# Problem details
Which lines below contain the word "Toggle"? Copy each of them.

(Saved entries)
┌────────

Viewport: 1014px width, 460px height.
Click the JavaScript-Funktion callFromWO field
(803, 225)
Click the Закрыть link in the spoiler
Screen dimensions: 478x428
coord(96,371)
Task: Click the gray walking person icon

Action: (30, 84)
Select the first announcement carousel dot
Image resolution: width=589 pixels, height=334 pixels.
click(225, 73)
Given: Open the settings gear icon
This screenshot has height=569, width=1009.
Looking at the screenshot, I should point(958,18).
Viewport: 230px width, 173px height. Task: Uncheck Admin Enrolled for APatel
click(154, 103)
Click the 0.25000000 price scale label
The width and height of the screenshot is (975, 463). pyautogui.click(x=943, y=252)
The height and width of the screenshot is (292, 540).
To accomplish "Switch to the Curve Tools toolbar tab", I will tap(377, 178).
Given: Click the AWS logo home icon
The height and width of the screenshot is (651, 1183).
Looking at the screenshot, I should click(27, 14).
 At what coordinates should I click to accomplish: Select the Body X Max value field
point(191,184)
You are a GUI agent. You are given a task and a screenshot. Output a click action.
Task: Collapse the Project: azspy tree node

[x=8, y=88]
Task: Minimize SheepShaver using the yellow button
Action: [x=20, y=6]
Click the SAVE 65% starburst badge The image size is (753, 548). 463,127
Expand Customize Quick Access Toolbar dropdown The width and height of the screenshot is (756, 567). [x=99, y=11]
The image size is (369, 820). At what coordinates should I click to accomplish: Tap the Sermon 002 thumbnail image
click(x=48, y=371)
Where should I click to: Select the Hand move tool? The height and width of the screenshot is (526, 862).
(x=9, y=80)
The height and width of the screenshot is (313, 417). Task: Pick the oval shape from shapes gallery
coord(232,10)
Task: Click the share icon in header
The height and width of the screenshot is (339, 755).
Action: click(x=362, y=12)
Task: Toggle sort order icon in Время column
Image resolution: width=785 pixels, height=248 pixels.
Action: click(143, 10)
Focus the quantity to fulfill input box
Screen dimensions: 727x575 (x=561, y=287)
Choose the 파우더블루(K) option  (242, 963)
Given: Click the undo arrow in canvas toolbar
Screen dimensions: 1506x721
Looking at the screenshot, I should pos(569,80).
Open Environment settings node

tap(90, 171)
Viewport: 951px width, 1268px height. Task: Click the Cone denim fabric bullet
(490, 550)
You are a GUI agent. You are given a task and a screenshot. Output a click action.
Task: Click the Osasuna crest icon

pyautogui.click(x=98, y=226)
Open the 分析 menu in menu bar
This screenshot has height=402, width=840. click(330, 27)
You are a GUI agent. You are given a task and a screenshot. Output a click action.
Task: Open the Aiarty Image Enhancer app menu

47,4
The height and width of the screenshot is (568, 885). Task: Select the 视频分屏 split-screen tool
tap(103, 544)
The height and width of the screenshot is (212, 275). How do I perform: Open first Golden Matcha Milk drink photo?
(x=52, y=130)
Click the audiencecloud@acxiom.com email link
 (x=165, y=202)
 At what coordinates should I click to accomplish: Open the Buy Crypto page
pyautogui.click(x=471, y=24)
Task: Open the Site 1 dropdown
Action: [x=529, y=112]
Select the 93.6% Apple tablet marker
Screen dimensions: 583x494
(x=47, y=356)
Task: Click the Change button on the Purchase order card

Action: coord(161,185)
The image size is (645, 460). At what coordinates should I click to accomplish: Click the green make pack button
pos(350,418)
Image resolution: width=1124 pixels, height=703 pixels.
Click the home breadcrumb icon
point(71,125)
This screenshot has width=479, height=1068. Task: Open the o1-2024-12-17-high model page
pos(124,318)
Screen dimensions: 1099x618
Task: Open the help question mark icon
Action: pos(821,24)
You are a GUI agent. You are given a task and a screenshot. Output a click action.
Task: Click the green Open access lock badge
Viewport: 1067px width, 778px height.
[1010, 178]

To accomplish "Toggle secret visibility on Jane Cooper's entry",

└────────

# Task response
Task: Toggle sort order icon in Время column
To accomplish "Toggle secret visibility on Jane Cooper's entry",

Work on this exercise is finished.